Desde temprano, el calor y el sol no fueron excusa. Este martes 6 de enero de 2026, cientos de guayaquileños se volcaron a las panaderías y pastelerías de la ciudad para cumplir con la tradición del Día de Reyes: llevar la rosca a casa.
En locales del norte, centro y sur de Guayaquil, las filas dieron la vuelta a la manzana y los tiempos de espera superaron los 30 y hasta 40 minutos. Aun así, nadie se movía. La consigna era clara: sin rosca no hay Reyes.
"Me demoré como cuarenta minutos entre la fila y la atención, pero tocó aguantar. Me encargaron la rosca de reyes para la familia y aquí saben hacerla bien", contó Mateo Villamar, quien llegó hasta la panadería Erick, en la avenida Plaza Dañín, al norte de la urbe.
En ese establecimiento, los precios iban desde los 15 dólares por la rosca tradicional hasta los 20 dólares por la doble. "La masa es la misma, lo que cambia es la decoración y el relleno", explicaba una de las vendedoras mientras despachaba sin parar.
Como ocurre cada año, la rosca rellena de crema pastelera fue la más solicitada. En varios locales se agotó primero, obligando a los clientes a optar por otras opciones.
"Quedaban solamente de manjar y chocolate. Las de crema pastelera salen en media hora, así que toca esperar", comentó una clienta que aguardaba su turno bajo el intenso calor porteño.
En el centro de Guayaquil, la escena era similar. En la panadería y pastelería La Excelencia, ubicada en las calles Loja y Baquerizo Moreno, la rosca de crema pastelera se terminó antes del mediodía.
"Solo había para quienes reservaron. No pensé que iba a venir tanta gente, sino también lo hacía", lamentó Betty Santiago, moradora del sector, quien finalmente se llevó una rosca rellena de manjar.
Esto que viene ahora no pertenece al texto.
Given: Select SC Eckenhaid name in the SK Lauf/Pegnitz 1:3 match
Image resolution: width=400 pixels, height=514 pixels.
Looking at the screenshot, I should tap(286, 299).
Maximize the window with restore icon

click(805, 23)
El Día de Reyes es una festividad religiosa de origen europeo que recuerda la visita de los Reyes Magos al niño Jesús, tradición que llegó a Latinoamérica y Ecuador con la invasión española y que se mantiene viva hasta hoy.
En el país, además de compartir la rosca en familia, la fecha se celebra con entrega de regalos a los niños, actos religiosos, pases del Niño Rey de Reyes, caminatas y desfiles.
En Guayaquil, la jornada dejó una postal repetida cada 6 de enero: largas filas, vitrinas casi vacías y familias que, pese al calor y la espera, no están dispuestas a dejar pasar la fecha sin su tradicional rosca de Reyes.